Understanding Multilateralism/Multilateral Cooperation

  • A hybrid rather than a binary assessment of multilateralism: An assessment of multilateralism must move away from binary understandings of world architectures. In essence, they are hybrid affairs, combining universal aspirations like human rights with a more mundane system of managed competition. This format is not going away.
  • Achieving common goals through collective strengths: Multilateral organisations serve as facilitators of regional goals by pooling the strengths of members for advancement, as lobbying entities for regional aspirations and demands on the global stage, and as the core purpose of these organisations. However, multilateralism has its own set of drawbacks.
  • Political disagreements: Perhaps the most significant limitations of multilateral engagement are ineffectiveness and becoming unwieldy as they include several member countries in certain types of decision-making, particularly political decision-making.
  • This is especially true of large regional or global organisations, with ASEAN serving as an exception to the rule.
  • Mini-laterals: To address this issue, smaller and more focused initiatives in the form of mini-lateral engagement have emerged in recent years, allowing smaller and more ‘like-minded’ nations to band together for function-based cooperation.
  • As an example, consider BBIN: In the South Asian region, one example of mini-lateral engagement is the BBIN sub-regional framework, which has struggled due to operational complexities.

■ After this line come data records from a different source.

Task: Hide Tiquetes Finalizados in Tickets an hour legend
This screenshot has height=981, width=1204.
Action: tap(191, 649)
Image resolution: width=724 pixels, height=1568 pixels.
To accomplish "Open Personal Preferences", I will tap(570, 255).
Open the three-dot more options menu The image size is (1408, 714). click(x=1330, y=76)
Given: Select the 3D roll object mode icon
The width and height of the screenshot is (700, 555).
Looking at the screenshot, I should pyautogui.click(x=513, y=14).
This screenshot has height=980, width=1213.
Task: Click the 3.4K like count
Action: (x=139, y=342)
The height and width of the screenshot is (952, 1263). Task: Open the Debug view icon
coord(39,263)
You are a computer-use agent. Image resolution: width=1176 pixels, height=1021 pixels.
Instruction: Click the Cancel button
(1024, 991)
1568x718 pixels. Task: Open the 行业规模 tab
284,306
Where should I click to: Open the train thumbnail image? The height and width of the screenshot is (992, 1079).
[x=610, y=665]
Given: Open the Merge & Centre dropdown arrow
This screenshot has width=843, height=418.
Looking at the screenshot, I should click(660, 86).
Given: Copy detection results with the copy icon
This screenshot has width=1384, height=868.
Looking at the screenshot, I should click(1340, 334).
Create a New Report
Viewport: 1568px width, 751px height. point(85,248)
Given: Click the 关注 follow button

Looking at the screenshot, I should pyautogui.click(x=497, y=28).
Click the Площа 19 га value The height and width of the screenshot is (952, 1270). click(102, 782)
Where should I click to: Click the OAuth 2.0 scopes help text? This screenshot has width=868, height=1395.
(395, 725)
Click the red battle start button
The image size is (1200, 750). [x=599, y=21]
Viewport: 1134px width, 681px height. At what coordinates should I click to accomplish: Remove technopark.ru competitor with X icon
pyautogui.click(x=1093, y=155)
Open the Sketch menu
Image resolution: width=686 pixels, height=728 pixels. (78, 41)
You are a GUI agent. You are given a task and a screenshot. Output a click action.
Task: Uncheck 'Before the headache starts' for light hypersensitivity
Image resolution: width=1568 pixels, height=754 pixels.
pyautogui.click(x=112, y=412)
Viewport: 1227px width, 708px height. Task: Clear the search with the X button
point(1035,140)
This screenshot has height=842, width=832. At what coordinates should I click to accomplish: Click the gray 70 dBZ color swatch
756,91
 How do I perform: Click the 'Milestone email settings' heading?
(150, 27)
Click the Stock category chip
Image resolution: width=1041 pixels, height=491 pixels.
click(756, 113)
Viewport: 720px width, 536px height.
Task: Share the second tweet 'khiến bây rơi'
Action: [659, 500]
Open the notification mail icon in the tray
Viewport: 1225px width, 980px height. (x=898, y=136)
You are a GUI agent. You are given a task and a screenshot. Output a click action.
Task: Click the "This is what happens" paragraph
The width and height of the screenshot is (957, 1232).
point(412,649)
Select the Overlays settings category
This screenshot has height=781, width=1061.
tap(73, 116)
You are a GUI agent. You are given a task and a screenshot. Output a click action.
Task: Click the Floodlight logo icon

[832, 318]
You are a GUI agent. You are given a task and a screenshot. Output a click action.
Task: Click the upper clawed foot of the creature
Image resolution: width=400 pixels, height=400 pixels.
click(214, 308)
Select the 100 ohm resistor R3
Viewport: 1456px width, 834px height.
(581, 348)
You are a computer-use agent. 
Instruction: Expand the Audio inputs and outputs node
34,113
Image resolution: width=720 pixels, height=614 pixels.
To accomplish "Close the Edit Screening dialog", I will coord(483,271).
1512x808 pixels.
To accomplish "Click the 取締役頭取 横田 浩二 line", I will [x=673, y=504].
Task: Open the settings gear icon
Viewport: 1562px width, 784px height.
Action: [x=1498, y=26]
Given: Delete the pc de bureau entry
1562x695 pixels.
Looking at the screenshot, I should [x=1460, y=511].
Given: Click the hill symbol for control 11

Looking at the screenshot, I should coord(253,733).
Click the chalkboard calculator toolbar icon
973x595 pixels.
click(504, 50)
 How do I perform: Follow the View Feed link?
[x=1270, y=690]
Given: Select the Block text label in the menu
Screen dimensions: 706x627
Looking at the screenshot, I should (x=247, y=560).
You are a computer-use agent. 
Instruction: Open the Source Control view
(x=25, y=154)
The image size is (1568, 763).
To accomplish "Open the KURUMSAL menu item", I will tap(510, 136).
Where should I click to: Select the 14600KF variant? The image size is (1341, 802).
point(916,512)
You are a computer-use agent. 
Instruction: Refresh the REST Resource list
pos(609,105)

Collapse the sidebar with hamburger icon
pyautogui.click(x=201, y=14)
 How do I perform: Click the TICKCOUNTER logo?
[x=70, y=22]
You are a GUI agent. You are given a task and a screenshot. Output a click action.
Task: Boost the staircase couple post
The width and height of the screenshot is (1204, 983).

What should be the next step?

  • Addressing illegal migration: Multilateral forums also allow for coordinated articulations of regional challenges. Among the BIMSTEC’s common challenges are irregular migration, environmental degradation, transnational crimes, terrorism and insurgencies, and drug trafficking, the mitigation of many of which requires the involvement of the world’s major powers, particularly on the issue of migration and climate action.
  • Support through the G20 presidency: India’s G20 presidency in 2023 provides a unique opportunity to use New Delhi’s strengthened position in global politics to rally support for BIMSTEC’s requirements and objectives.
  • Intention is more powerful than obstacles: The success of any organisation, large or small, is dependent on the members’ intent, regardless of operational, financial, political, or institutional constraints.
  • Finance, institutions, and organisation: There has been much concern about BIMSTEC, a grouping comprised of members from what is frequently referred to as the world’s least integrated region, lacking sufficient financing and institutional structures to guide its operations. Nonetheless, because the organisation has shown intent thus far, BIMSTEC’s promise has more clout than its impediments.

@the end

BIMSTEC has suffered from a lack of funding, a dedicated institution, and a proper grouping structure. Hopefully, new mini-laterals (BBIN) will revitalise the BIMSTEC in a much stronger and more successful way. India should take the initiative in reviving this multilateral forum.